Protein annotation view

This page provides a complete overview of a selected locus of interest. The annotations are automatically retrieved from the .gbk files given as input, while further annotations can be assigned with COG, KEGG, Pfam, Swissprot, and Refseq databases only upon request (Note that RefSeq annotations are highly computational- and time-demanding)

In the example reported (Fig. 12), the page displays the locus tag ENTAS_RS13815 of Enterobacter soli annotated with the fliL gene. The following info can be retrieved from the ‘Overview’ page:

1: A summary of the locus tag name, its size, the gene name if annotated and gene product are reported.
2: The Orthologous group to which the locus tag is assigned, the number of homologs of that orthogroup, the number of genomes in which the orthogroup is present.
3: the genomic region around the locus tag of interest.
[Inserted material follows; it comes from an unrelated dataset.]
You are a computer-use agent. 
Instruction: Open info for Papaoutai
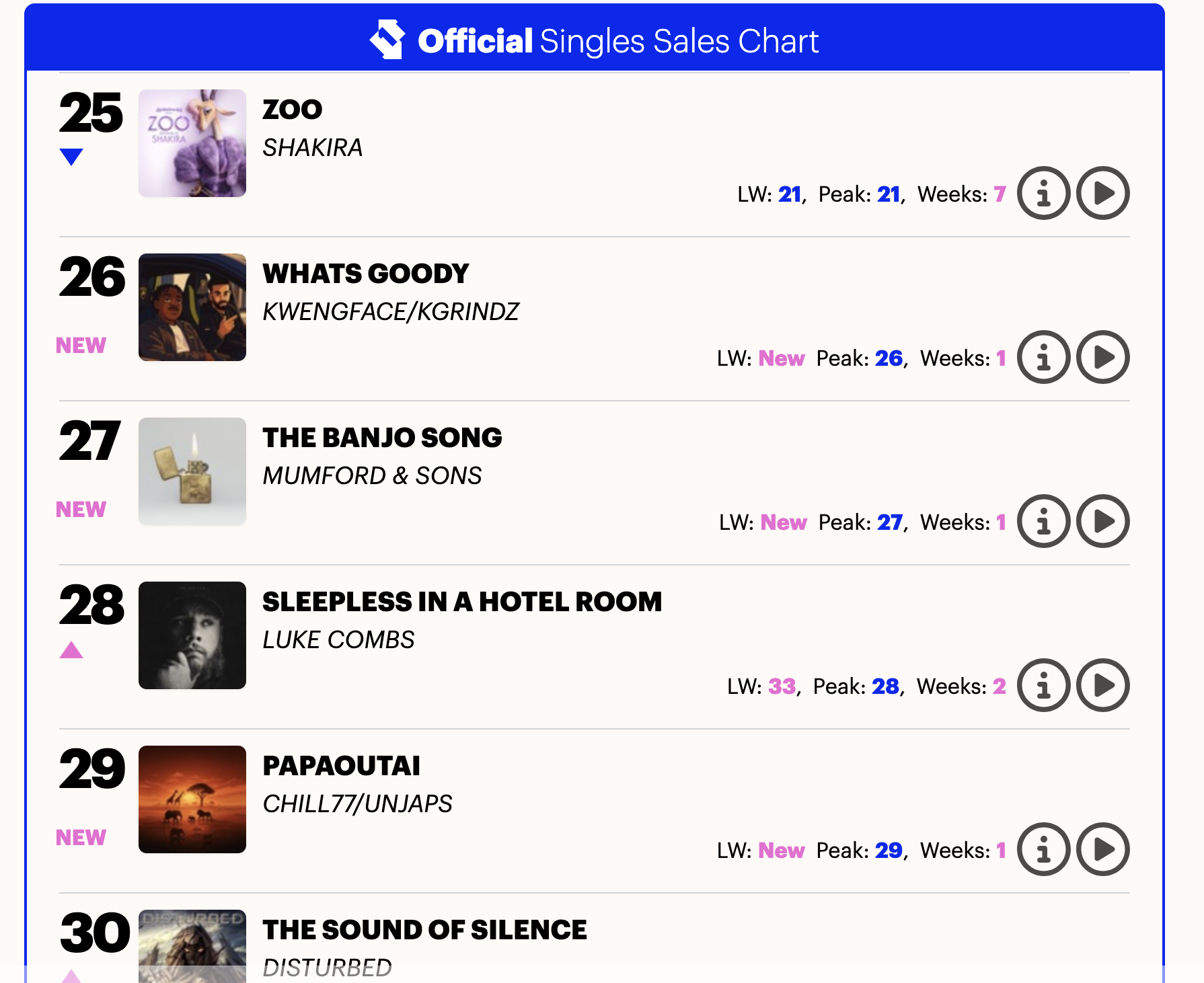[x=1043, y=850]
This plot provides an interactive way to discover of the flanking region of the target.
4: Box with useful functional and metabolic annotations (adatpted to the requested annotations in the config file)
../_images/Locus_tag_filL_overview_m_o.svg

Figure 12: Locus tag overview page. Overview of the locus tag ENTAS_RS13815 of Enterobacter soli encoding fliL gene.
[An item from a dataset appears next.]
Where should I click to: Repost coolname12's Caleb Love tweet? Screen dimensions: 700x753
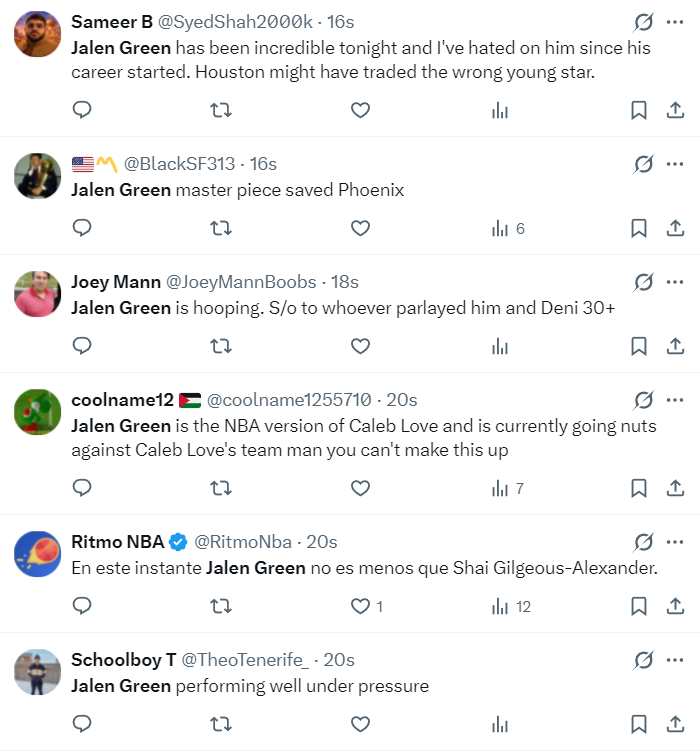[x=221, y=489]
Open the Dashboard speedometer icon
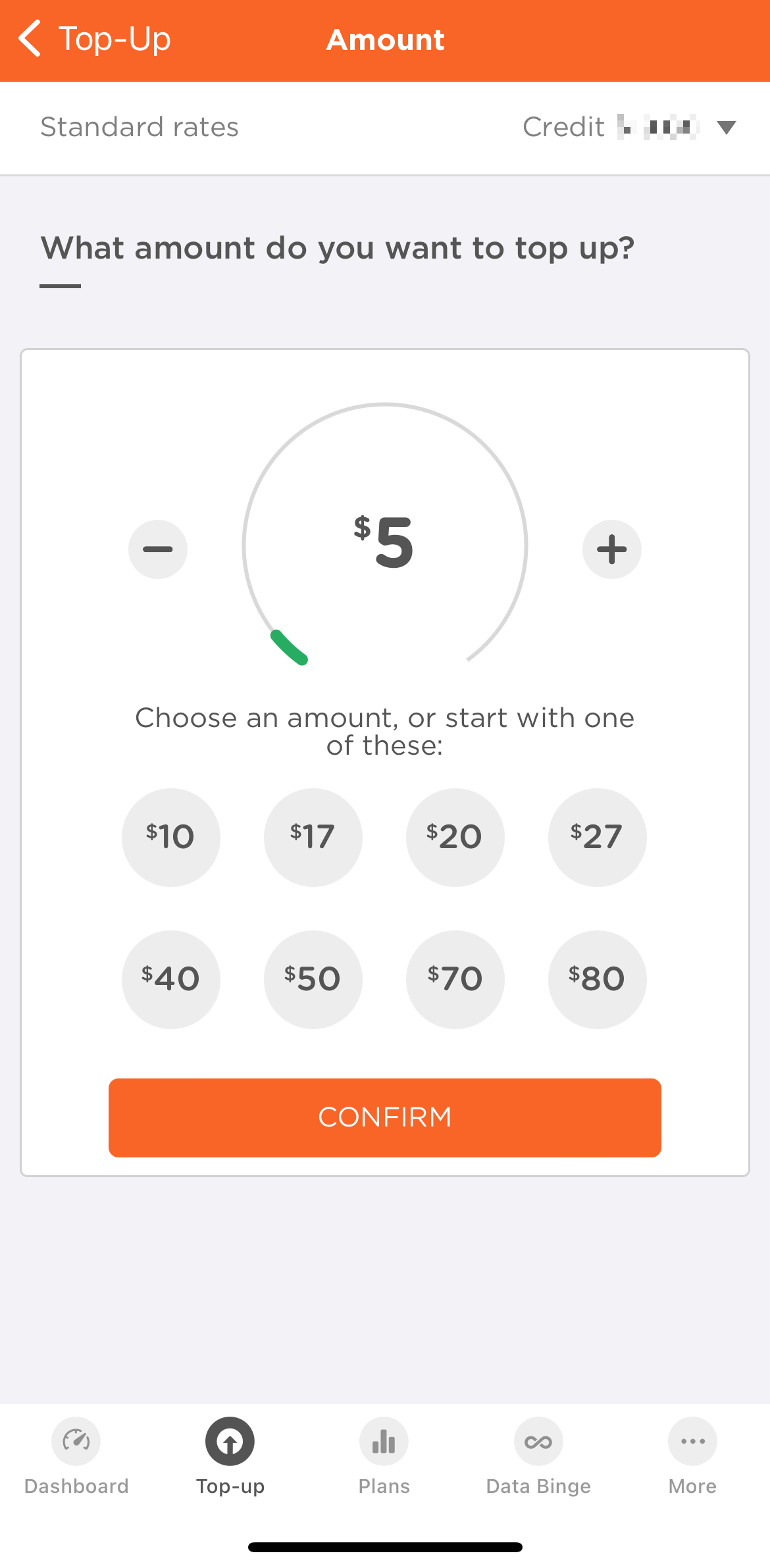Viewport: 770px width, 1568px height. coord(76,1441)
From the ‘Overview’ page further plots are accessible (Fig. 13): the phylogenetic distribution of the orthogroup of the locus tag (A),the homologs of which are reported in a phylogeny with a dedicated attention to the Pfam domains composing them (D). Additionally, SwissProt and RefSeq annotations are listed to further evaluate the best homologs according to their databases (B and C) and the best RefSeq hits are included in the homologs phylogeny (E). These analyses better characterize the locus whether the other annotations are not consistent for example, to infer horizontal gene transfer occurences, and also to observe potential dissimilarities/similarities in terms of Pfam domains between members of the same orthogroup.

../_images/Locus_tag_filL_plots_m_o.svg

Figure 13: Locus tag page plots. A: phylogenetic distribution of the orthogroup; B: Homologs of ENTAS_RS13815 locus tag identified in RefSeq; C: Homologs of ENTAS_RS13815 locus tag identified in SwissProt; D: Orthogroup phylogeny of group_2742 with Pfam domains annotation; E: Phylogeny of the orthogroup identified in the set of genomes plus the addition of the three best RefSeq hits of locus tag ENTAS_RS13815.

NOTE: In the boxes with Kegg, COGs, and Pfam annotations, you will be redirected to their explanatory overview pages (3 ouputs, all similar, with link to external sources, occurences in proteins in the orthologous groups, then list of locus tags with that annotation in all the genomes of the database, phylogeny of the dataset annotated with the number of hits for that annotation and their distribution in the orthologous groups — MAYBE PUT AN EXAMPLE OF THAT PAGE FOR ONE ANNOTATION )

Orthogroup annotation summary

This page represents several overlaps with the Protein annotation view page, however this is focused on the orthogroup rather than on a single member and its homologs. Indeed, it may occur that the homologs of a locus tag are split within more orthogroups. Of interest, in this page the alignment between the members of the orthogroup is available and amino acid substitutions can be easily observed (Fig.14 A)

../_images/Orthogroup_page_overview_align_m_o.svg

Figure 14: Overview of orthogroup 2742 of fliL gene of *Enterobacter soli* and protein alignment of its members.

KO/COG/Pfam annotation summary

A summary page of each COG, Pfam, and Kegg entry is accessible in the web interface through the analysis in the Comparison section pages, through the Protein annotation view page and even from the Metabolism section pages. Each page provides a complete overview of the investigated annotation within the database and it comes also with external links.

It is organized in three sections that can be visualized in Fig. 15 where Pfam domain PF03748 is reported:
  • General: It provides how many loci are characterized with that annotation combining the info with the Orthogroups classification.

  • Protein list: list of all locus tags with that annotation

  • Profile: phylogeny annotated with an heatmap of the entries with that annotation and their distribution into Orthogroups

../_images/Pfam_overview_page_o.svg

Figure 15: Overview of Pfam domain PF03748.